Leading Women Back Yeltsin's Bid

With just over a week to go until Russians return to the voting booths, Russia's leading women politicians came out in support of their candidate Monday, throwing their support to Boris Yeltsin.


At a press conference at the Central House of Journalists, politicians from across the political spectrum -- many of whom have had their disagreements with the Yeltsin administration in the past -- voiced their reasons for backing the president.


"Reforms can only exist in this country if there is democratic power and a system of balancing power," said State Duma deputy Irina Khakamada, who is co-founder of the Common Cause party. Khakamada was joined by fellow deputies Yekaterina Lakhova of the Women of Russia movement, Yabloko's Yelena Mizulina, and Galina Starovoitova, one of the founders of Democratic Russia.


"A communist return to power would mean economic chaos," said Khakamada, referring to the party's repeated calls for nationalizing private property. "Capital is leaving the country. Investment plans are falling.
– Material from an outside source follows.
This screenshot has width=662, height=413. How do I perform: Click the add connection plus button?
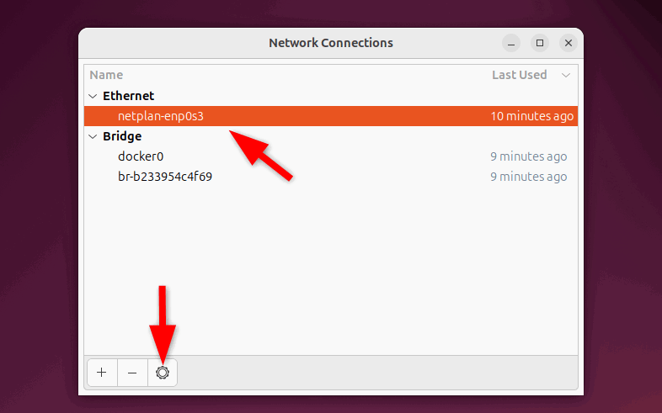tap(102, 373)
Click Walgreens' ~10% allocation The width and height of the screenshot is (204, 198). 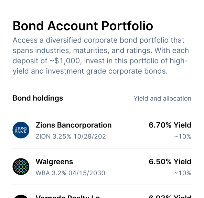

No restructuring of the tax system, no matter how radical, will help as long as the political risks are greater than the commercial ones."


Communist Party leader Gennady Zyuganov publicly stated over the weekend that he would appeal to Russia's most vulnerable voters -- out-of-work and underemployed women -- to support him in his bid for the presidency. Women account for more than 70 percent of Russia's unemployed, leading to a situation women's rights activists call "the feminization of poverty."
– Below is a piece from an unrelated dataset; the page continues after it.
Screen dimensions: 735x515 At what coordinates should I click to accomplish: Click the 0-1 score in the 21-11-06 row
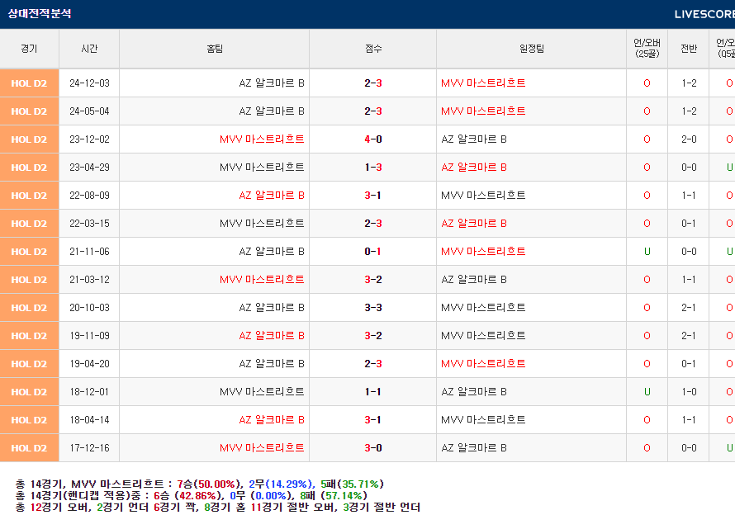point(373,252)
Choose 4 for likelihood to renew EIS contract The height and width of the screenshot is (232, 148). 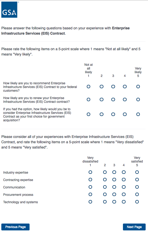(125, 100)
Zyuganov may be counting on disaffection with the current system to win him votes among women, but politicians like Lakhova will try to counteract his efforts.


In the little time remaining before the July 3 vote, she and her colleagues will be hopping on planes and meeting with local women's audiences to get out the vote for Yeltsin.


"Those in power only care about women at election time," said Lakhova. "They go to regions where unemployment is high. But they don't mention the fact that factories stand idle because old machinery has to be upgraded and there is no demand for their product.


"For 75 years the communists lied to women, and they will do so again," she added.


According to the results of the first round of elections, there was an even split among women and male supporters for the top two candidates. "Gender didn't play a role in the first round of election results," said Lev Gubkov of VTsIOM, the All-Russia Center for the Study of Public Opinion. "If anything, women are slightly more inclined to vote for Yeltsin than Zyuganov."


But politicians such as Lakhova are not taking any chances with the numbers.


"My house, my family and my country is in danger today," said Lakhova, who leaves for Siberia on Tuesday to meet with regional women's groups.


"When left on their own, women make reasonable decisions, but I find it offensive that a political party is using women for its own purposes just so they can lie to them again," said Lakhova.